How to set Lora_dropout=0 when loading trained peft model for inference?

Question

How to set Lora_dropout=0 when loading trained peft model for inference?

flyliu2017 opened this issue 2 months ago · 2 comments

flyliu2017 commented 2 months ago

System Info

peft==0.10.0
transformers==4.39.3

Who can help?

No response

Information

The official example scripts
My own modified scripts

Tasks

An officially supported task in the examples folder
My own task or dataset (give details below)

Reproduction

class Linear(nn.Module, LoraLayer): 

   def forward(self, x: torch.Tensor, *args: Any, **kwargs: Any) -> torch.Tensor:
        self._check_forward_args(x, *args, **kwargs)
        adapter_names = kwargs.pop("adapter_names", None)

        if self.disable_adapters:
            if self.merged:
                self.unmerge()
            result = self.base_layer(x, *args, **kwargs)
        elif adapter_names is not None:
            result = self._mixed_batch_forward(x, *args, adapter_names=adapter_names, **kwargs)
        elif self.merged:
            result = self.base_layer(x, *args, **kwargs)
        else:
            result = self.base_layer(x, *args, **kwargs)
            torch_result_dtype = result.dtype
            for active_adapter in self.active_adapters:
                if active_adapter not in self.lora_A.keys():
                    continue
                lora_A = self.lora_A[active_adapter]
                lora_B = self.lora_B[active_adapter]
                dropout = self.lora_dropout[active_adapter]
                scaling = self.scaling[active_adapter]
                x = x.to(lora_A.weight.dtype)

                if not self.use_dora[active_adapter]:
                    result = result + lora_B(lora_A(dropout(x))) * scaling
                else:
                    x = dropout(x)
                    result = result + self._apply_dora(x, lora_A, lora_B, scaling, active_adapter)

            result = result.to(torch_result_dtype)

        return result

Expected behavior

We can see that lora_dropout in forward function is working the same way whether under train or inference mode.

Answer 1 · 2024-04-25T08:57:50.000Z

We can see that lora_dropout in forward function is working the same way whether under train or inference mode.

Did you try it out?

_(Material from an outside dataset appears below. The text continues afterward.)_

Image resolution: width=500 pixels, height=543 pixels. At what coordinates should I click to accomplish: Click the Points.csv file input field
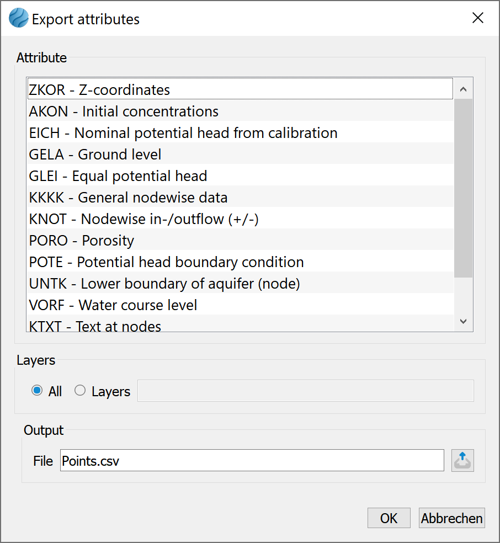click(252, 461)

The nn.Dropout layer is not applying dropout unless it is in training mode. Moreover, when we set dropout to 0 at initialization, self.dropout is set to nn.Identity. Please check if dropout is really applied in your case or if it's a misunderstanding of the code.

Answer 2 · 2024-05-10T02:21:27.000Z

We can see that lora_dropout in forward function is working the same way whether under train or inference mode.

Did you try it out? The nn.Dropout layer is not applying dropout unless it is in training mode. Moreover, when we set dropout to 0 at initialization, self.dropout is set to nn.Identity. Please check if dropout is really applied in your case or if it's a misunderstanding of the code.

Thank you! The key point is training mode of the model! I train the model without evaluation, so the model after training is still in 'training' mode, which led to inconsistent performance between the model and the one loaded from a checkpoint.